• [Aim of the exercise]:
Lower down are entries containing pictures. Copy exactly, without those pictures, the lines from the line with "Given: Click the" through the line with "Instruction: Open the Summary sub-tab".

• [Input for this task]:
○ ○ ○

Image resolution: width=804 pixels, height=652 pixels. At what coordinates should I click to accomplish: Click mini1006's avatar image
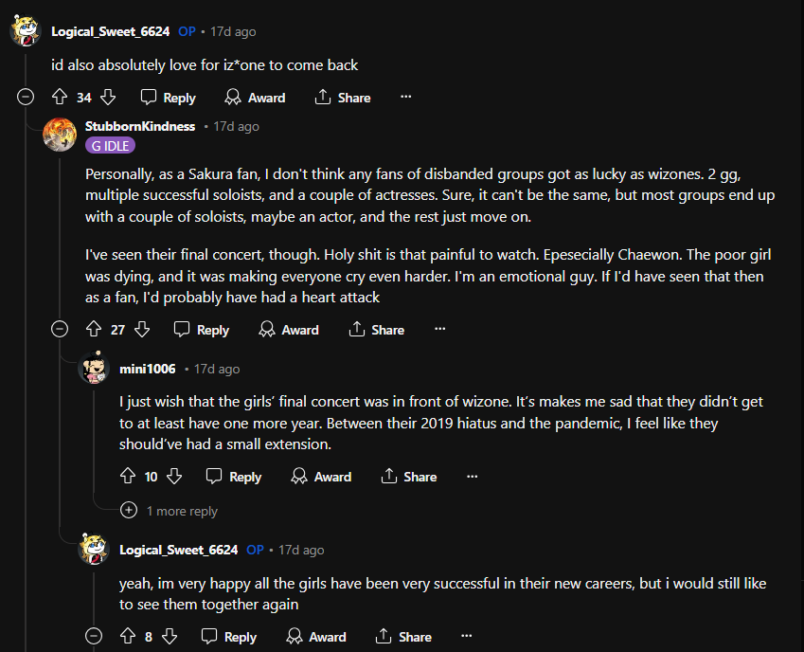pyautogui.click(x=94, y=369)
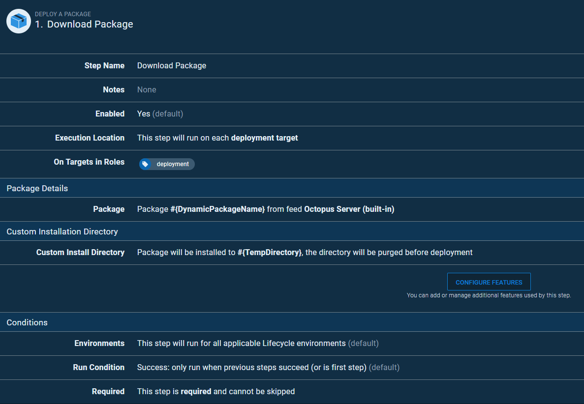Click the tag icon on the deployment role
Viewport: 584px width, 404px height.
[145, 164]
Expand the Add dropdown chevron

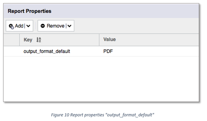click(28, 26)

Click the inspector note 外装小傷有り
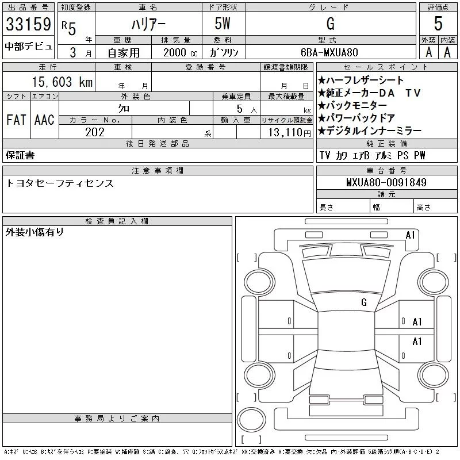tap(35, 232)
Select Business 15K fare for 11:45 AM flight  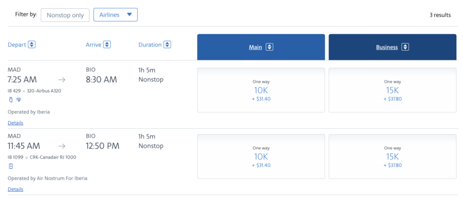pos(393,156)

○ ○ ○

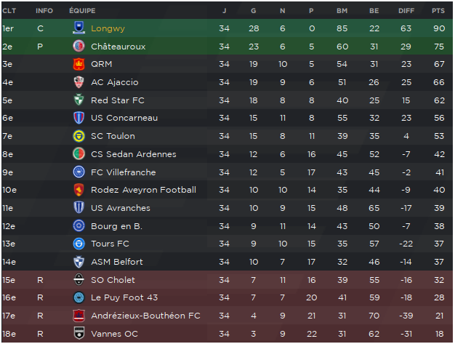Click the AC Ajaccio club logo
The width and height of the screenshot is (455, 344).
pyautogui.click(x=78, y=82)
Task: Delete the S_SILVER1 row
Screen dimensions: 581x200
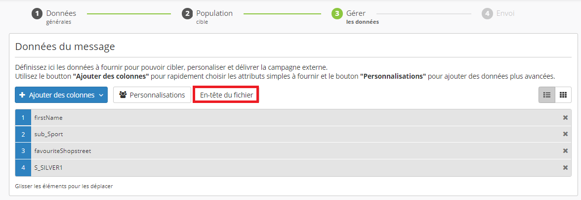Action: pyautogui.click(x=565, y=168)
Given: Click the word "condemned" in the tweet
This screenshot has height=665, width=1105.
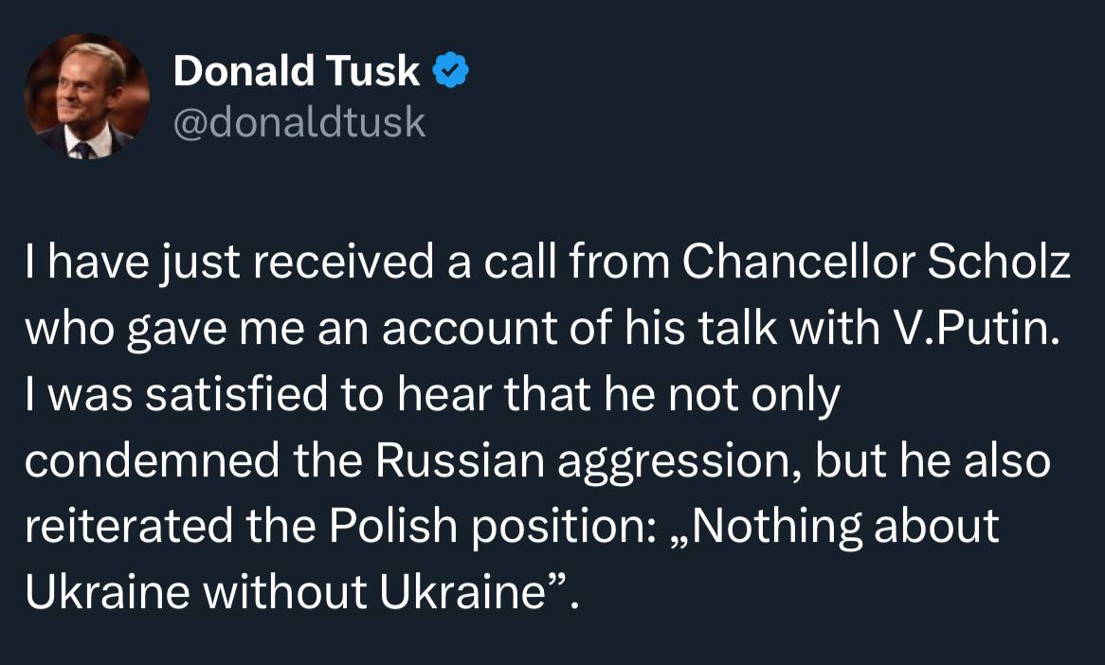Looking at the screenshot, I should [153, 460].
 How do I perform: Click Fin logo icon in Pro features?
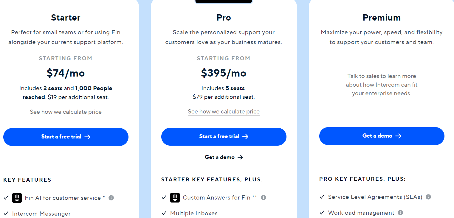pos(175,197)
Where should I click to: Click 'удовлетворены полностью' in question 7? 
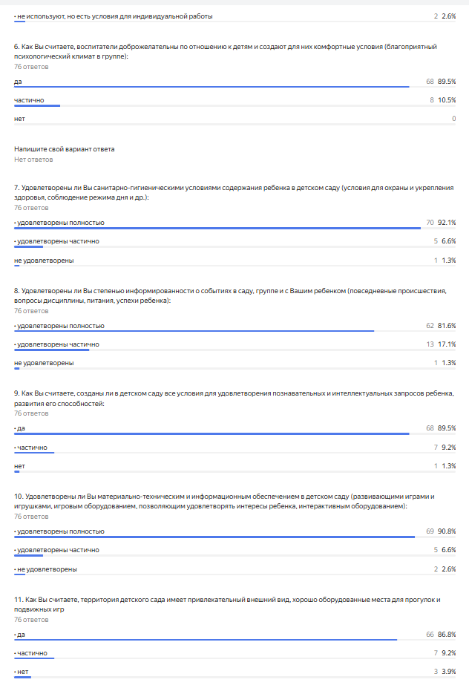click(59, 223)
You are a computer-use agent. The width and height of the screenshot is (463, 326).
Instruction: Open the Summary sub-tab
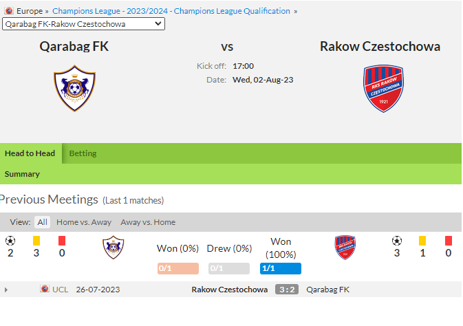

○ ○ ○

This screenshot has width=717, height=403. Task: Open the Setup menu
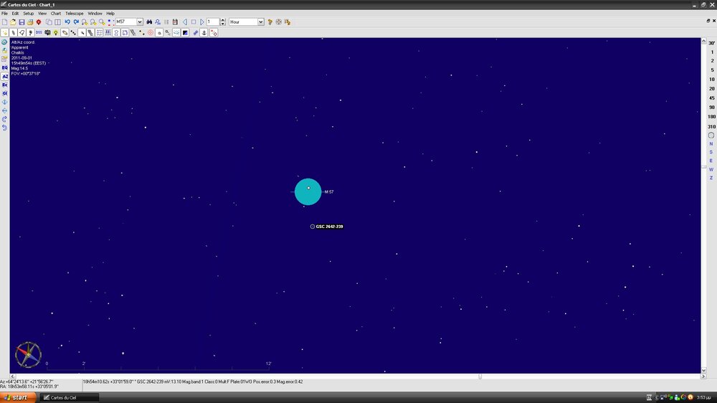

○ ○ ○

• [Result below]:
Given: Click the word "condemned" in the tweet
This screenshot has height=665, width=1105.
Looking at the screenshot, I should [153, 460].
 How do I perform: Click Fin logo icon in Pro features?
pos(175,197)
Where should I click to: Click 'удовлетворены полностью' in question 7? 
click(59, 223)
You are a computer-use agent. The width and height of the screenshot is (463, 326).
Instruction: Open the Summary sub-tab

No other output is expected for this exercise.